* [TASK INSTRUCTIONS] Starting from the line in which "Click the GitHub logo icon" appears, set down each line exactly through the end of the listing, and nothing else. Leave out pictures.

* [WORKING DATA]
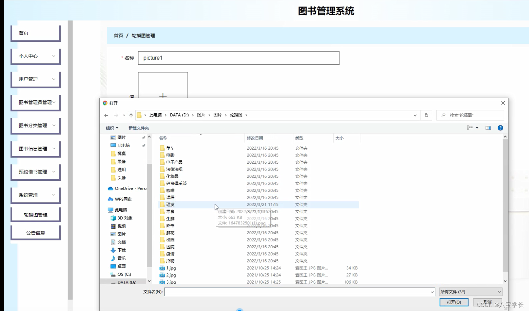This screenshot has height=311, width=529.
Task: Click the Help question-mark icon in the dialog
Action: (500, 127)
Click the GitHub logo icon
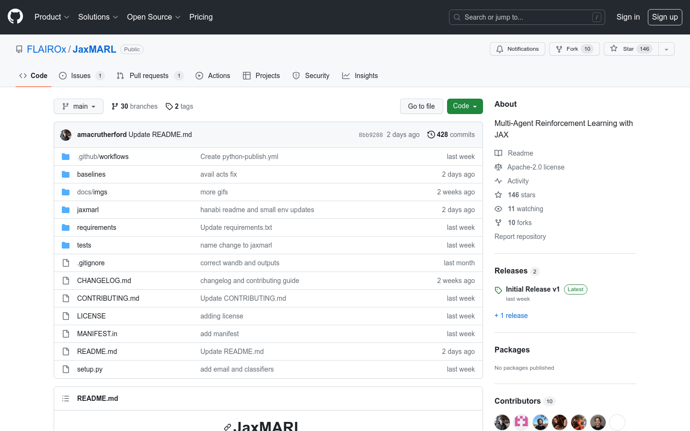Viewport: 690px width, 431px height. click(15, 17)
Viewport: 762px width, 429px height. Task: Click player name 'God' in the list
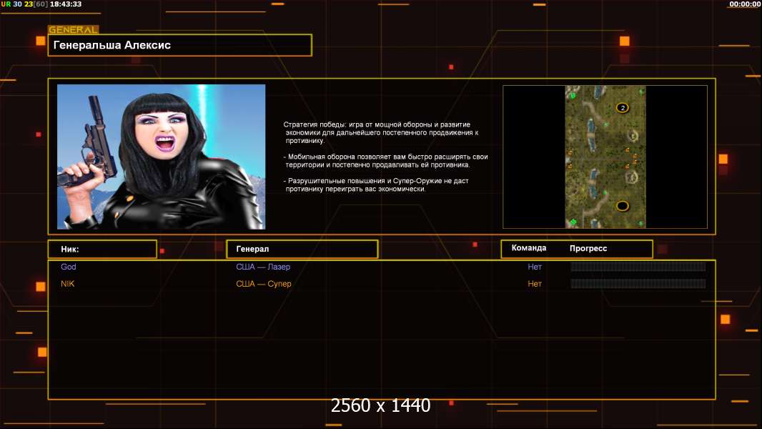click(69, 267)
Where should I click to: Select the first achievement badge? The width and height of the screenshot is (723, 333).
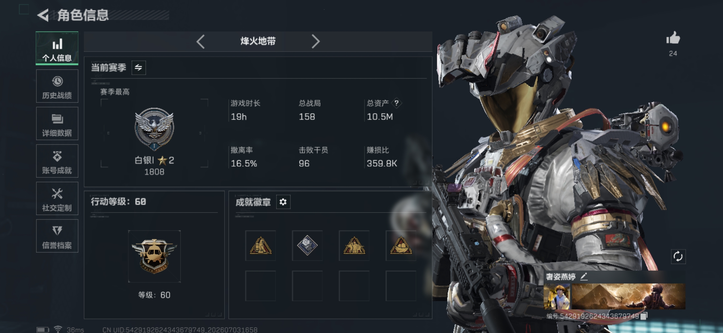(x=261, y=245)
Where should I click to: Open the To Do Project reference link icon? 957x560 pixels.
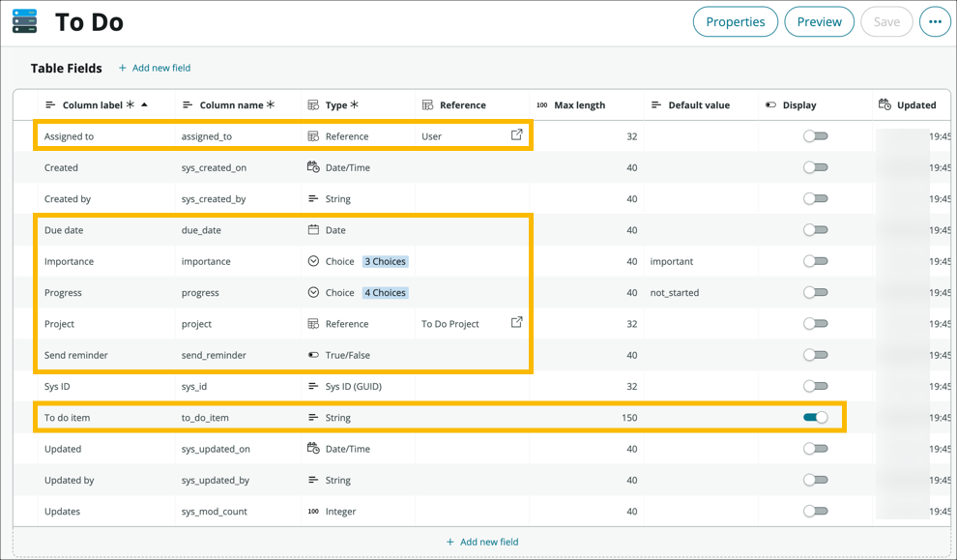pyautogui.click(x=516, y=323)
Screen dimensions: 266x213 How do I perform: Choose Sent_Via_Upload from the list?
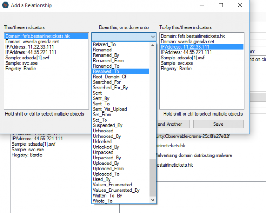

* [RESPONSE AREA]
Click the GitHub logo icon
Viewport: 690px width, 431px height. click(15, 17)
Viewport: 762px width, 429px height. Task: Click player name 'God' in the list
click(69, 267)
Where should I click to: Select the first achievement badge? The width and height of the screenshot is (723, 333).
(x=261, y=245)
Where should I click to: Open the To Do Project reference link icon? 957x560 pixels.
pyautogui.click(x=516, y=323)
Screen dimensions: 266x213 How do I perform: Choose Sent_Via_Upload from the list?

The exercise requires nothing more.